September 5, 2019 — Homeowners often invest in energy-saving upgrades to make their homes more comfortable and lower their expenses, hoping to see reductions in their upcoming utility bills. Government-backed and utility-backed programs that provide energy-efficient home improvements share the same goal of reducing costs. But measuring the costs and effects of hundreds of different retrofits in thousands of households is a complex process, and the big picture — which changes should be prioritized for the biggest benefit to the resident — is difficult to put together. While energy efficiency programs have developed sophisticated models to improve decision making, documented disparities between predicted and realized savings demonstrate that there is still substantial progress that could be made.
At the University of Illinois at Urbana-Champaign’s National Center for Supercomputing Applications (NCSA), researchers are used to using compute power to dig for answers in piles of untamed data. NCSA Core Faculty member Peter Christensen, also an Assistant Professor of Agriculture and Consumer Economics, routinely tackles policy-driven research questions with his Big Data for Environmental Economics and Policy (BDEEP) team, investigating the ways that data science and economics can help inform, justify, and validate public policies, or in some cases, reveal underlying flaws. To support this work, Christensen’s team has developed a machine learning-driven analytics pipeline to handle data collection, pre-processing, and statistical modeling for a range of projects that involve high-dimensional data and continuous acquisition.
Over the past year, collaborators Christensen, Erica Myers and Mateus Souza of the College for Agricultural, Consumer and Environmental Sciences and Paul Francisco of the Indoor Climate Research & Training Institute have been using the BDEEP team’s pipeline and NCSA’s experimental data analytics compute cluster to analyze a large dataset of home performance measures to better understand the drivers of past savings and provide insights into how to optimize benefits in the future.
The project’s first goal was to quantify disparities between predicted and realized savings. Savings are typically predicted using energy modeling software that incorporates information about housing structure and the upgrades being performed. However, predictions from those models are often inaccurate, and with hundreds of program offerings (from adding insulation and updating furnaces to installing energy-efficient appliances and LED lightbulbs) performed in various combinations on a variety of home types, parsing out nuanced effects can be difficult. Using before-and-after utility bills, housing structure variables, and data for thousands of homes treated over the past decade, the researchers implemented a new machine learning method that can estimate and predict savings patterns that a human mind (or traditional engineering and statistical models) would be unable to identify.
Most of NCSA’s computing systems are a good fit for a wide variety of uses, but the NCSA analytics cluster the researchers used was specifically developed and optimized by NCSA Industry, Yifang Zhang of the NCSA Data Analytics team, and Christensen’s BDEEP group for this kind of problem: the multi-processor system runs SparkR, which enables users to employ respected but computationally intensive machine learning algorithms implemented in the R programming language while also capitalizing on the distributed memory capabilities of the Spark platform.
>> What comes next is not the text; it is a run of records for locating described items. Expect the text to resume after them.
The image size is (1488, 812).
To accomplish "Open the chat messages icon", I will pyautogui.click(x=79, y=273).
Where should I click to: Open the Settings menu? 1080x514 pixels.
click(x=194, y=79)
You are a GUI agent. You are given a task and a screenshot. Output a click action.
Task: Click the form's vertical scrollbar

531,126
Christensen says that SparkR was “essential” for running machine learning models at scale: “These models can take weeks or longer to run without the ability to distribute tasks and run them in parallel, which Spark enables. Our distributed models were running more than ten times faster than on a standard HPC cluster, a big enough difference to transform how we approached the problem.”
Mateus Souza, the PhD student who pioneered the implementation of machine learning on the platform, agrees: “NCSA’s analytics cluster gave me the flexibility to be more creative as I tested and refined our algorithms and model configurations.”
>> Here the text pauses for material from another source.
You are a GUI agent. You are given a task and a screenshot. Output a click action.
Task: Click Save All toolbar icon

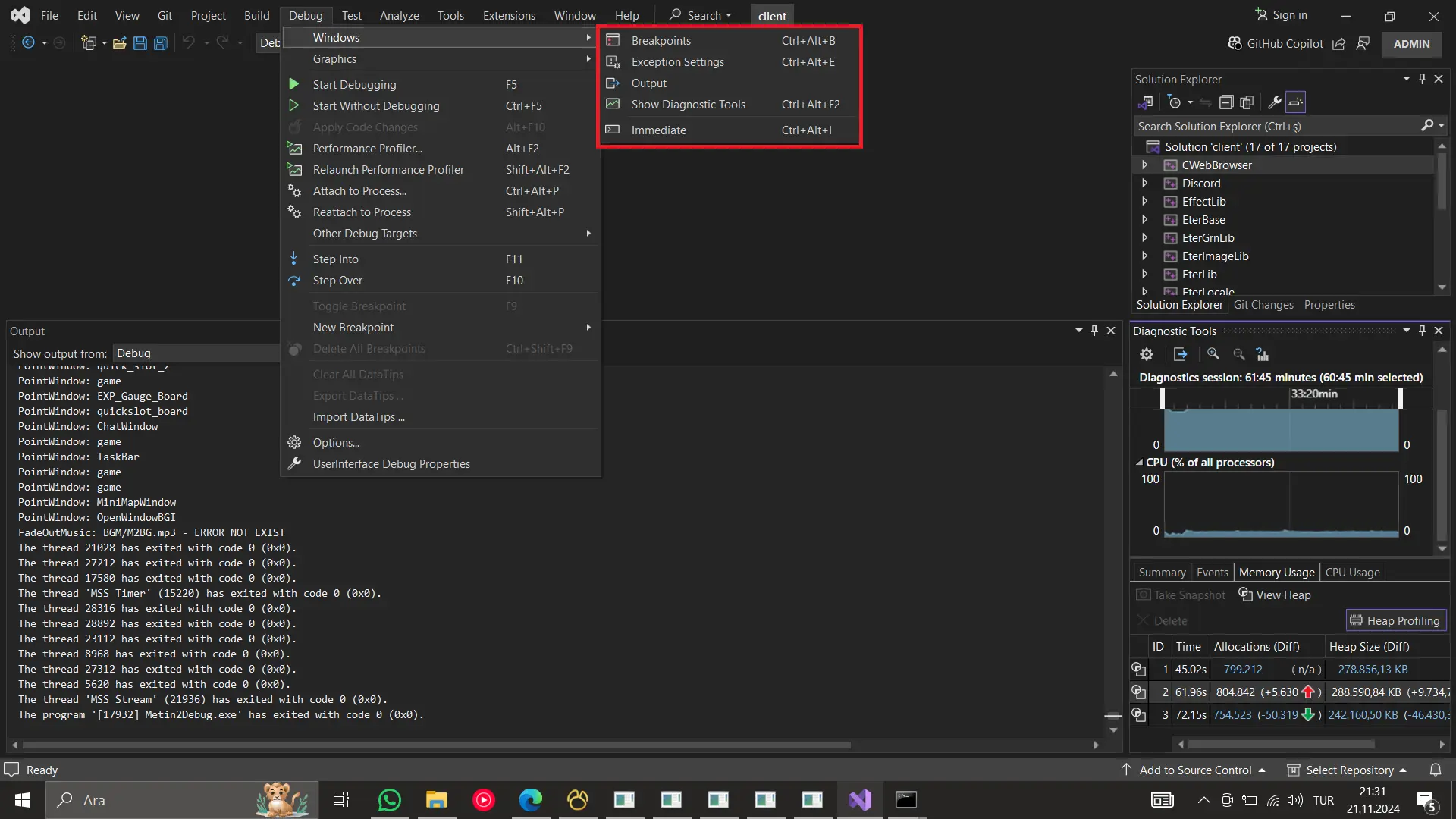[160, 43]
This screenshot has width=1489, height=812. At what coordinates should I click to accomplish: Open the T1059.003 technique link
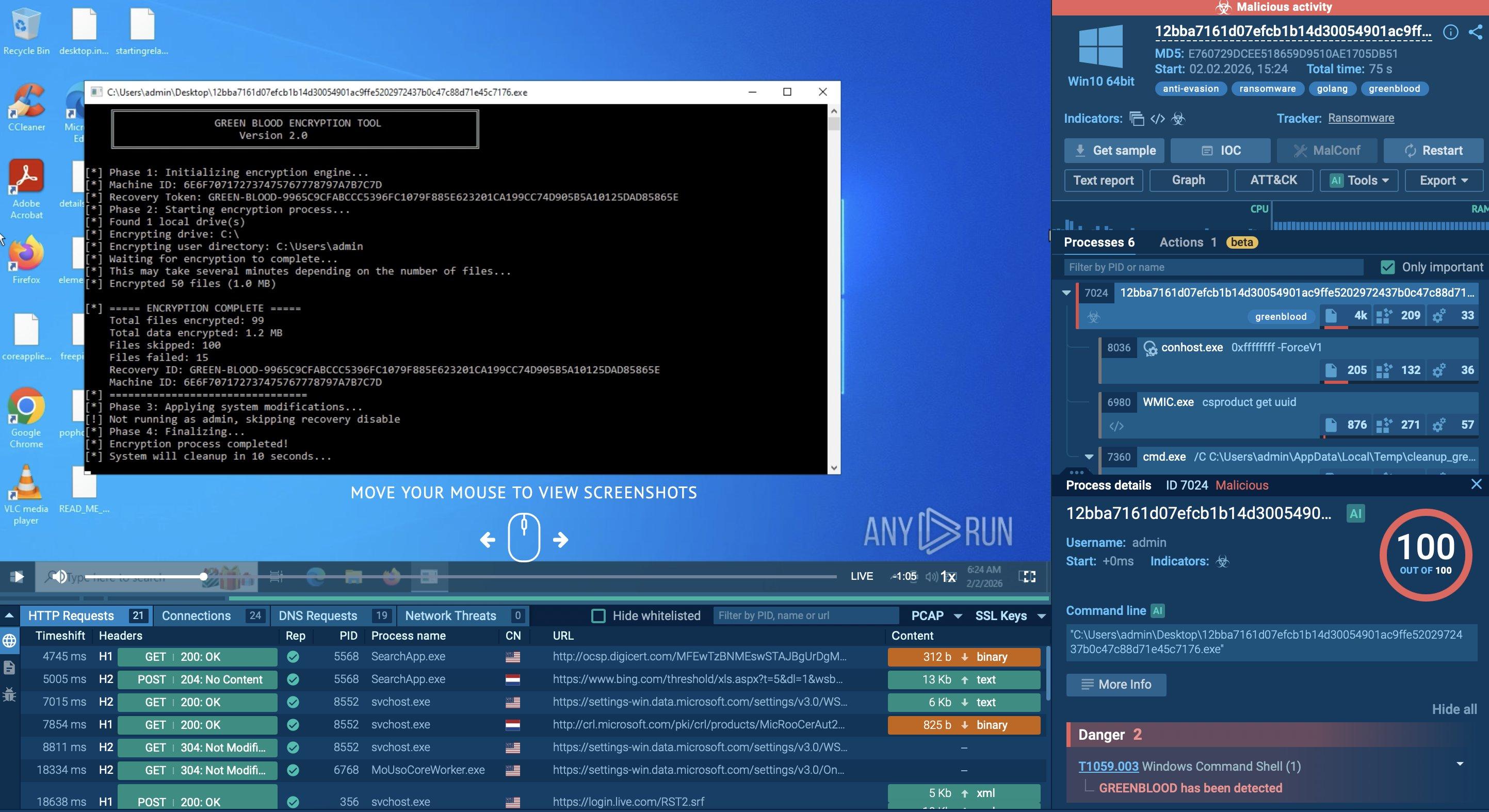[1108, 766]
The researchers found that in many cases, current predictions were overestimating some benefits and underestimating others. On average, actual savings were falling short of predicted savings. Providing more accurate assessments of how energy-saving measures benefit particular homes can help policymakers, programs and homeowners to focus their efforts and return maximum energy savings from their investments.
Christensen predicts that machine learning models will soon be heavily used across industry and government for decision making, but recognizes that they’re not quite there yet, in part because model training can be very time-consuming (and sometimes, very expensive) without the right infrastructure. Part of the challenge for researchers will be bringing the benefits of efficient machine learning to collaborators outside of compute-forward environments like NCSA. But the team is ready for that challenge and others, and in addition to this project, has already used machine learning on NCSA’s analytics cluster for another project detecting racial discrimination in the US housing market.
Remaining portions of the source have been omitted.